— Task goal —
Count the lines in the records that hold the string "agent". Only the number should be given.

— Task material —
────────────────

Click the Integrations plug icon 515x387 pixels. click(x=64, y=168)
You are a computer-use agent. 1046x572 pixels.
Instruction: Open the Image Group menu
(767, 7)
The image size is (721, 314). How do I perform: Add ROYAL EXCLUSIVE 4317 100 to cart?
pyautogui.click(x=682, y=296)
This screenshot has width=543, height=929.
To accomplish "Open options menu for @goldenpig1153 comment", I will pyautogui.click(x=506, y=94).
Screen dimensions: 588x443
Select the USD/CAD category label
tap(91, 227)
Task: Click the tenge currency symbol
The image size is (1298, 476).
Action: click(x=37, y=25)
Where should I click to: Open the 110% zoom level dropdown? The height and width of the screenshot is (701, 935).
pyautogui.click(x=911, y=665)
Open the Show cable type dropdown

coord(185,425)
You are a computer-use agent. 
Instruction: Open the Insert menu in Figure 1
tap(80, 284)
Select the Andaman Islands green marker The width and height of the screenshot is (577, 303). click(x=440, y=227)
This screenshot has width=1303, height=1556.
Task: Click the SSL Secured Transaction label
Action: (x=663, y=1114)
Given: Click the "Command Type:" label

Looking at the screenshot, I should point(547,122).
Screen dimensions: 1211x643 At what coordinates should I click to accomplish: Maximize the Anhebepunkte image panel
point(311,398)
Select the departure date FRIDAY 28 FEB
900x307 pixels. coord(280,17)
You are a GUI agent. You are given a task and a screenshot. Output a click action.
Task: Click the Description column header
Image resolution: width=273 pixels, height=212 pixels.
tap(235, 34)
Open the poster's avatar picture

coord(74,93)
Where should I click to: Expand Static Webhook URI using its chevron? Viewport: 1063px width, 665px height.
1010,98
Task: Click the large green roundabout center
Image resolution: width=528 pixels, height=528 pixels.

────────────────

— Output for this task —
3